|Traditional IRA||Roth IRA|
|Take advantage of tax benefits today.||Enjoy tax-free withdrawals in the future.|
|You deduct contributions now and pay taxes on withdrawals later.||You pay taxes on contributions now and get tax-free withdrawals later.|
|Tax deduction in contribution year; ordinary income taxes owed on withdrawals.||No tax deductions for contributions; tax-free earnings and withdrawals in retirement.|
|Allow you to make pre-tax contributions. Contributions grow tax-deferred.||Allows you to make after-tax contributions. Contributions grow tax-free.|
|Mandatory distributions after age 72.||No mandatory distributions.|
|Contribution: $6,000; $7,000, if age 50 or older.||Contribution: $6,000; $7,000, if age 50 or older.|
|No income limits.||Eligible are single tax filers with MAGIs of less than $140,000 (phase-out begins at $125,000); married couples filing jointly with MAGIs of less than $208,000 (phase-out begins at $198,000).|
Traditional IRA contributions are tax-deductible on both state and federal tax returns for the year you make the contribution.
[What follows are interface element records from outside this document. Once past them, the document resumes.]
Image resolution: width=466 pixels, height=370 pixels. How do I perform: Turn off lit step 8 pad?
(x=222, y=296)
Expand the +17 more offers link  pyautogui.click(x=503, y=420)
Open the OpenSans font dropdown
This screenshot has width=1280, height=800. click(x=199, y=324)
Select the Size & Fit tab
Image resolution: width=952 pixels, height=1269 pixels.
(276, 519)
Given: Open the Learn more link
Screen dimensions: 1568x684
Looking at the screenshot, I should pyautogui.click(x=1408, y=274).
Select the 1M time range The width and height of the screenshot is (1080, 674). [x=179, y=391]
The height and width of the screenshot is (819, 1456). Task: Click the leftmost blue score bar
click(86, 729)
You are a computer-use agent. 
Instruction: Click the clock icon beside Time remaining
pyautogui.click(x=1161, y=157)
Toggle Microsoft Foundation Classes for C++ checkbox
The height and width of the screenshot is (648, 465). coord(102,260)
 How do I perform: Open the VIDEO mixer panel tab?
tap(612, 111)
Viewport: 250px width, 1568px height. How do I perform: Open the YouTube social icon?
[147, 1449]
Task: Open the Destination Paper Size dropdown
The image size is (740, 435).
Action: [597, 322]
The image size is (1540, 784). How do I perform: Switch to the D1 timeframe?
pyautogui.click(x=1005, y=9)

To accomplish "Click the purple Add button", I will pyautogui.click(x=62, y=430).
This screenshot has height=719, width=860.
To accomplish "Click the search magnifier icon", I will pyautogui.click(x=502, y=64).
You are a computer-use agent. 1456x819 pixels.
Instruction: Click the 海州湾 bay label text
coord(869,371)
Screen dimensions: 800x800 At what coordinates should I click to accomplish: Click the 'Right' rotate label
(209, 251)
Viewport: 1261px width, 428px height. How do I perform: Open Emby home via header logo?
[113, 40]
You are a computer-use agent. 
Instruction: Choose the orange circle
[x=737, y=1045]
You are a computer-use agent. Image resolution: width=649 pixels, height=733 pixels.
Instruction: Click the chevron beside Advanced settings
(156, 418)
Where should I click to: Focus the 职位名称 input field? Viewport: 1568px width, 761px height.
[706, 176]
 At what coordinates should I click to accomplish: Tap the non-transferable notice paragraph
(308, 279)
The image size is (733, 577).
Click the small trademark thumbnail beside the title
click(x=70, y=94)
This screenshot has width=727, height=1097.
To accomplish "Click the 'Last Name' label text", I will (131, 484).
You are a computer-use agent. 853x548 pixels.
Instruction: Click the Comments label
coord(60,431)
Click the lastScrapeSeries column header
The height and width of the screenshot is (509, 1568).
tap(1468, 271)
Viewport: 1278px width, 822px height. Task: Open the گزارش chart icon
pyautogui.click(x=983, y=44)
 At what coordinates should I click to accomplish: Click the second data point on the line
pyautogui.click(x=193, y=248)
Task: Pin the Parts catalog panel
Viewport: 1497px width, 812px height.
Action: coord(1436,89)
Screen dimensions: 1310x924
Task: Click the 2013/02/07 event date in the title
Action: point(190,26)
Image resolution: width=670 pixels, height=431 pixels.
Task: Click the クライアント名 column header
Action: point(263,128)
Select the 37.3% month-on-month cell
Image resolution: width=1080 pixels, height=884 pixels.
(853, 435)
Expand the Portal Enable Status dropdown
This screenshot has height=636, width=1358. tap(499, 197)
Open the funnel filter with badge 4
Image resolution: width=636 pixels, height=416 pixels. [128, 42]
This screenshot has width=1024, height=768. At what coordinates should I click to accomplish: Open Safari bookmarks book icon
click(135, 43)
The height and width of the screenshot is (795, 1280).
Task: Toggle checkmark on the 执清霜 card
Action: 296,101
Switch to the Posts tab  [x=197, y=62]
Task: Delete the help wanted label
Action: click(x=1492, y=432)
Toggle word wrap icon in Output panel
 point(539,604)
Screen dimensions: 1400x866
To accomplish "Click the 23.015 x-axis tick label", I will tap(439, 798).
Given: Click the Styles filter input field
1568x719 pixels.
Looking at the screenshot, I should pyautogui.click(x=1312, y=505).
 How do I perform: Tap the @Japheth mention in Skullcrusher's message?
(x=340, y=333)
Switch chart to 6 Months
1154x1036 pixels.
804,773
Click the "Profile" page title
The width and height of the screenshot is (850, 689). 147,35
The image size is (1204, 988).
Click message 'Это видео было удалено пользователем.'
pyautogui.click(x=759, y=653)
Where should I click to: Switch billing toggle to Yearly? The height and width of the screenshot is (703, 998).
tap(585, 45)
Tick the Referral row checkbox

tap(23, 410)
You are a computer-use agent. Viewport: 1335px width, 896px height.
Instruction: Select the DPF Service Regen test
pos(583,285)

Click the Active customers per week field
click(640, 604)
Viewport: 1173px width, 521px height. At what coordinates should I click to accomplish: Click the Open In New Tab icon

As a result, withdrawals, officially known as distributions, are taxed at your income tax rate when you make them, presumably in retirement.
Contributions to traditional IRAs generally lower your taxable income in the contribution year. That lowers your adjusted gross income (AGI), possibly helping you qualify for other tax incentives you wouldn’t otherwise get, such as the child tax credit or the student loan interest deduction.
With Roth IRAs, you don’t get a tax deduction when you make a contribution, so they don’t lower your adjusted gross income that year. But, as a result, your withdrawals in retirement are generally tax-free. You paid the tax bill upfront, so to speak, so you don’t owe anything on the back end.
With traditional IRAs, you have to start taking required minimum distributions (RMDs)mandatory, taxable withdrawals of a percentage of your funds—at age 72, whether you need the money or not.
Roth IRAs carry no required minimum distributions: You’re not required to withdraw any money at any age or indeed, during your lifetime at all.2 This feature makes them ideal wealth-transfer vehicles. Beneficiaries of Roth IRAs don’t owe income tax on withdrawals, either, though they are required to take distributions or else roll the account into an IRA of their own.
You can own and fund both a Roth and a traditional IRA (assuming you’re eligible for each); however, your total deposits in all accounts must not exceed the overall IRA contribution limit for that tax year.